> [What you need to do]
Rewrite everything from the line containing "Where should I" down to the line containing "(1349, 334)", substituting "subnet mask" for "network mask" and leaving all else unchanged. Omit the pictures from your answer.

> [Data supplied]
◇ ◇ ◇ ◇

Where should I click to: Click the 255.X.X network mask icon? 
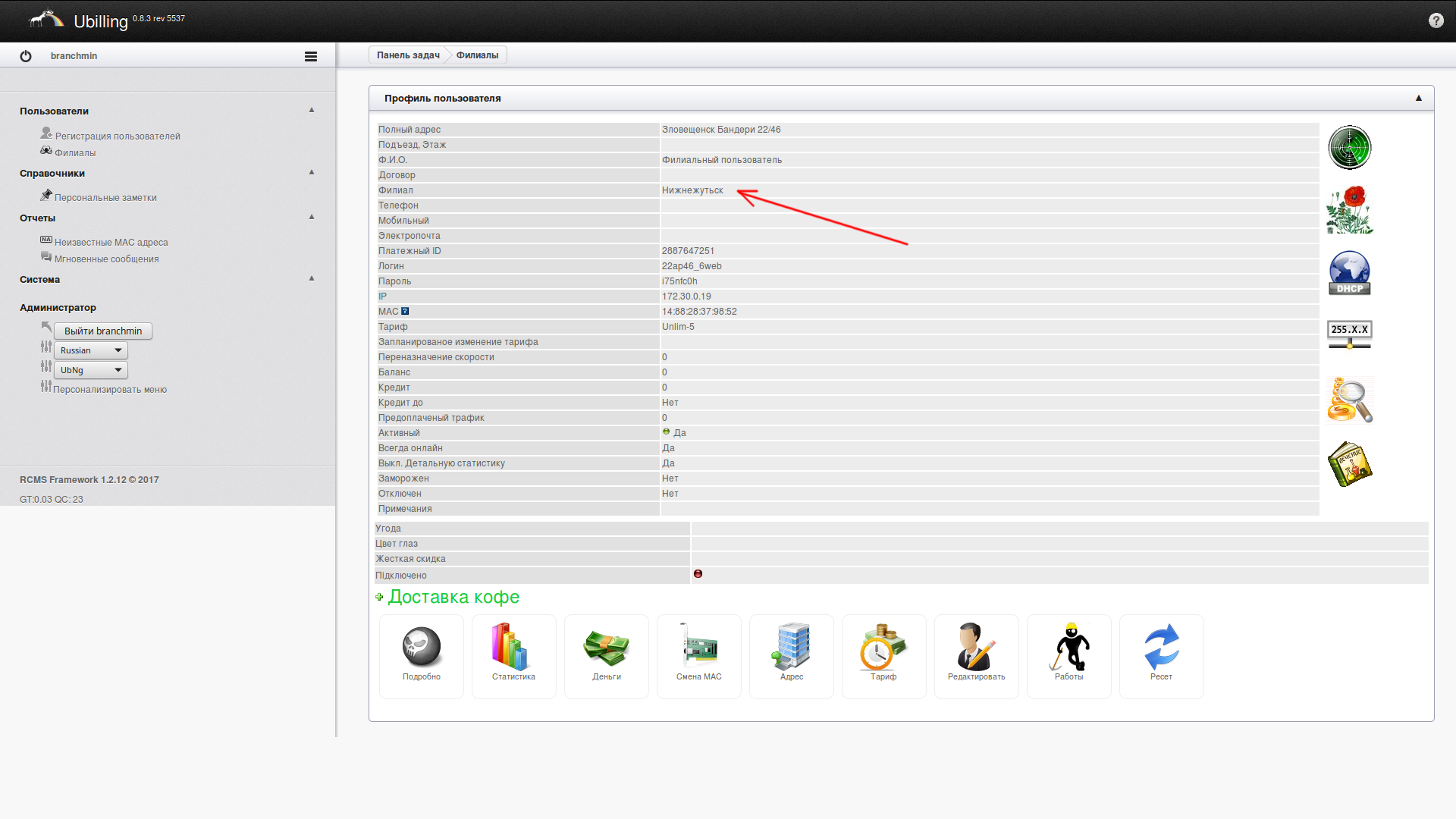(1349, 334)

◇ ◇ ◇ ◇

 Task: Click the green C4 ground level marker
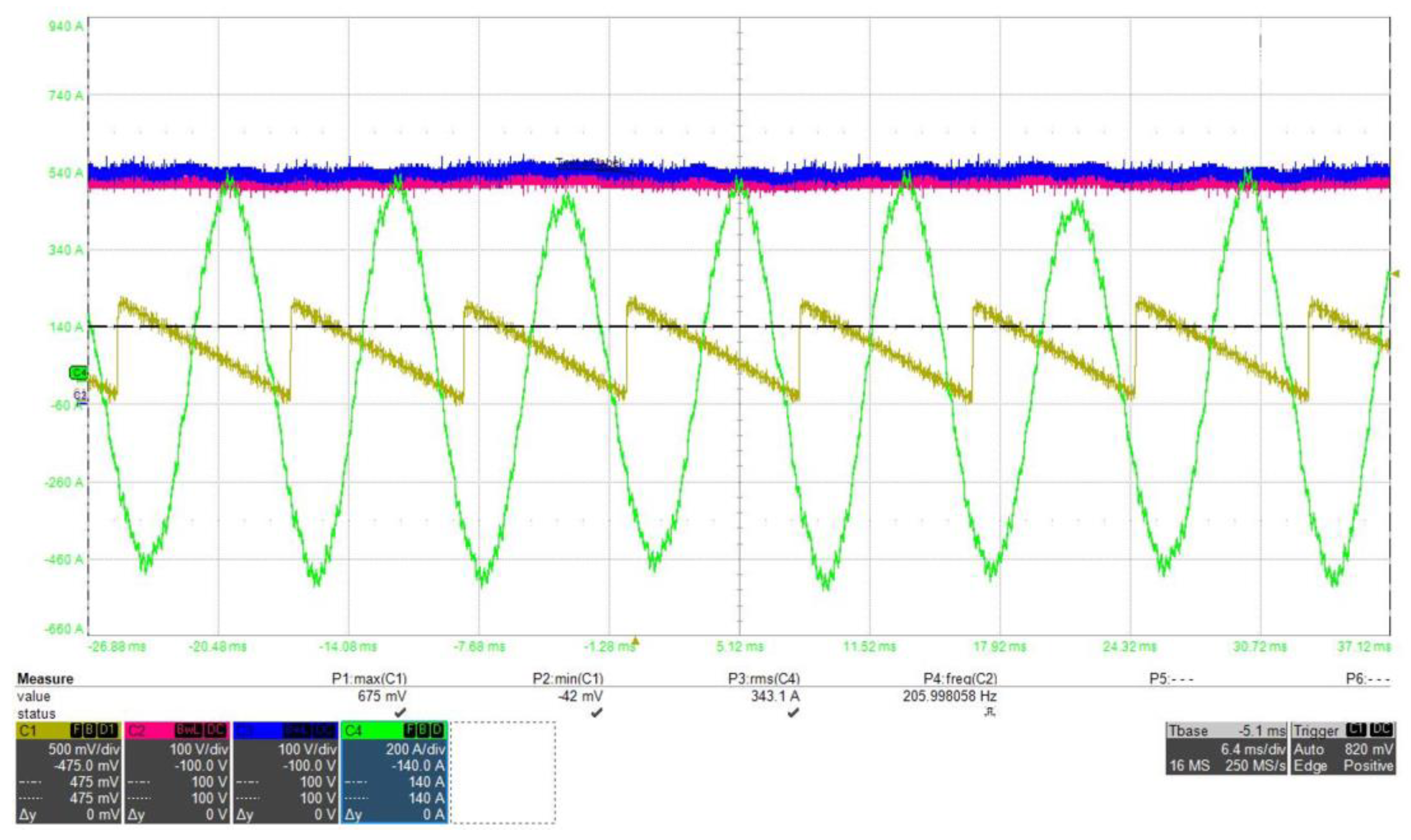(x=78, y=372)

◇ ◇ ◇ ◇

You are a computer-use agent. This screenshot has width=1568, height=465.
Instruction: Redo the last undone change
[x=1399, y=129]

◇ ◇ ◇ ◇

> [Answer for the task]
Where should I click to: Click the 255.X.X subnet mask icon? 
(1349, 334)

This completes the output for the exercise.